At a recent House of Representatives energy and mineral resources subcommittee hearing, representatives of states and small oil firms advocated the transfer.

Rmoga, whose members account for more than 90% of the exploration and production in eight Rocky Mountain states, criticized the plan. But the Independent Petroleum Association of Mountain States supports it.

BLM said, "Although the avowed goal is to speed government processes, a number of operators are concerned that devolvement might subject them to a greater variety of rules and reporting where each state requires adherence to different policies, thereby reducing any efficiencies expected from the transfer.

"BLM will play a crucial role in ensuring such situations are minimized through its proposed oversight policies and application review process."
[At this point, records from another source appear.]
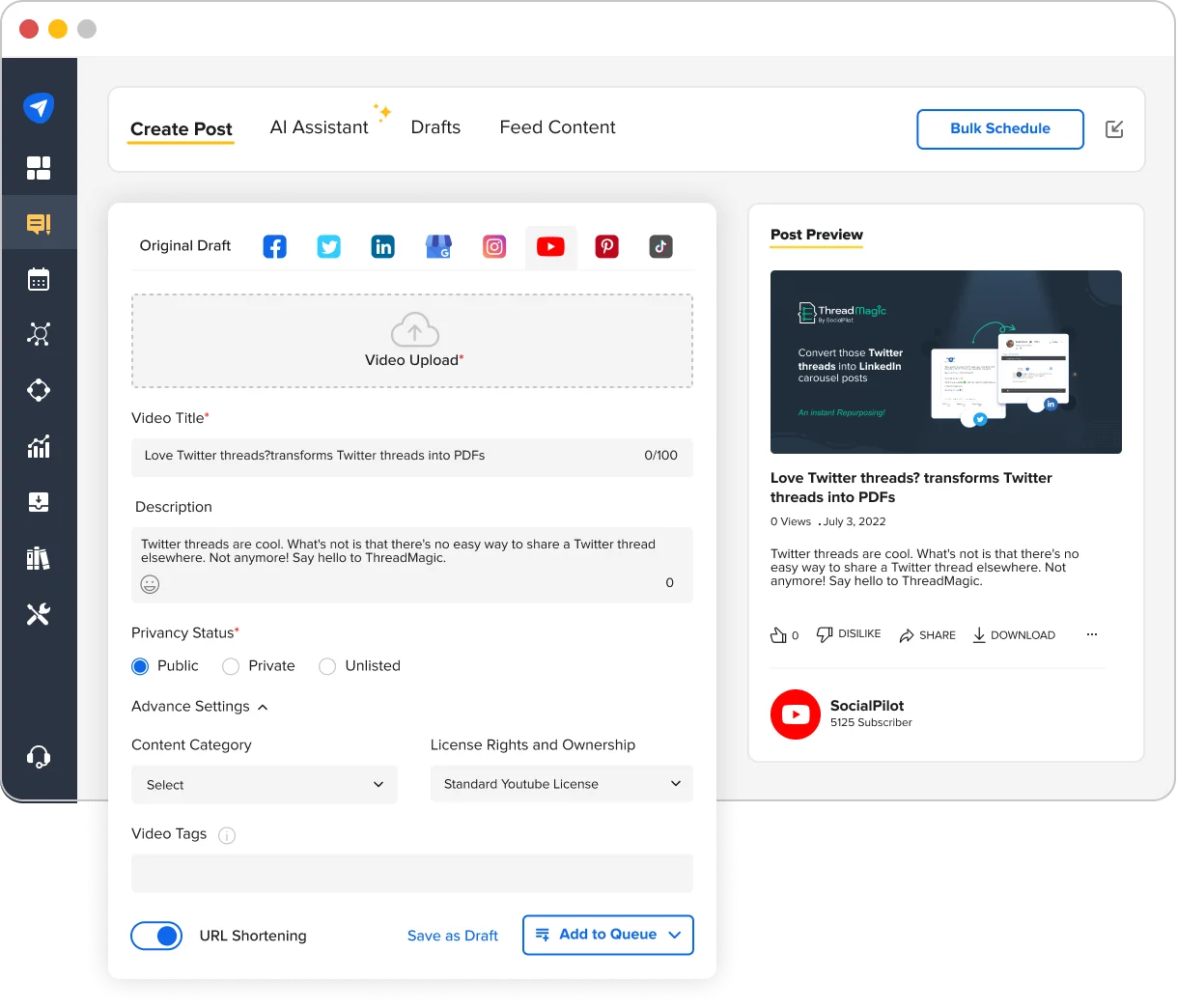Click Save as Draft

(x=452, y=936)
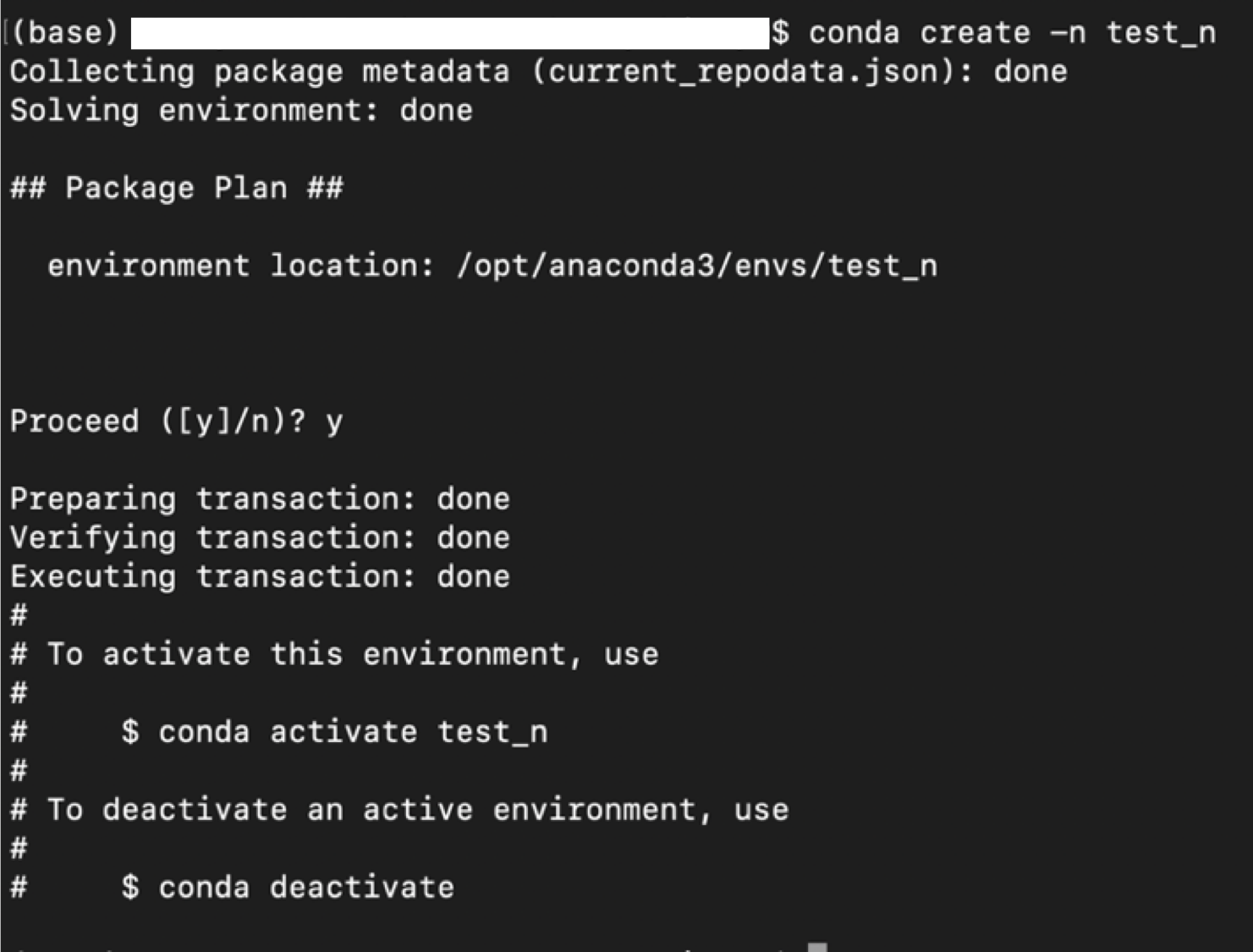The image size is (1253, 952).
Task: Click the 'Solving environment: done' line
Action: [x=241, y=111]
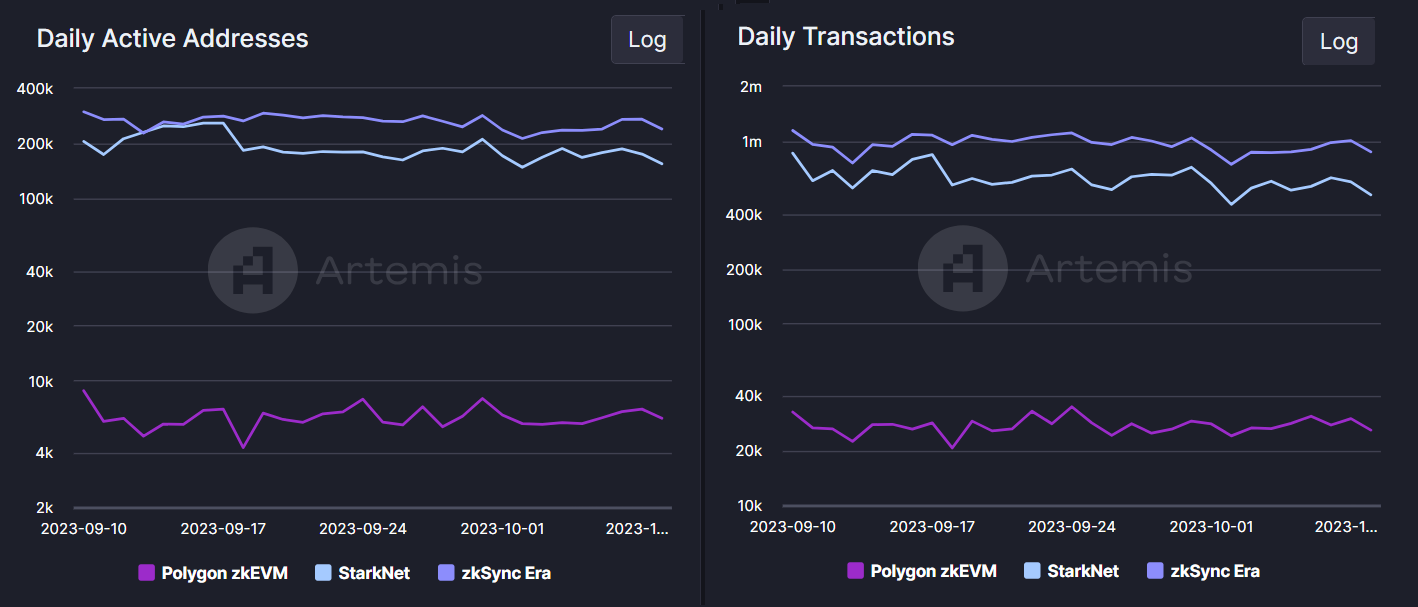Select Polygon zkEVM label in Daily Transactions legend
The width and height of the screenshot is (1418, 607).
click(x=933, y=571)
BLM plans to have a final proposal ready in September. It said that at yearend 1995, it oversaw more than 63,000 producing wells on 19,000 producing leases totaling 37 million acres of federal land, as well as 4,200 leases on tribal lands.

Rmoga view

Randy Maebon, Marathon Oil Co.'s Rocky Mountain regulatory coordinator, testified for Rmoga. He said its major concern is BLM's "failure to provide definitive, innovative information about alternatives for cutting costs and streamlining the onshore oil and gas program.

"We have been involved with the transfer proposal since it was initiated. Throughout the process, industry has raised many questions which have yet to be adequately addressed. Rmoga can support the transfer proposal only if it results in clear and demonstrable benefits to industry and the affected government agencies.''

He said nearly a year after the proposal was made, specifics are still so lacking "it is impossible to discern the full ramifications of the transfer proposal."

Maebon said, "If the proposed transfer goes forward, industry must be involved in the dialogue between states, tribes, and BLM on the manner in which transfers will be structured.

"I&E programs also must be consistent from state to state. The major goal of the government reinvention will be negated if states negotiate individual and diverse I&E programs. The transfer should provide a common I&E framework for all states wishing to assume responsibility over federal leases. And should states assume I&E responsibilities, the federal government must relinquish its oversight role and its responsibility for 'inherently federal' functions."

Rmoga questions whether the proposal is necessary at all, since there are regulations allowing states and tribes to enter cooperative agreements with BLM to assume delegation of BLM functions.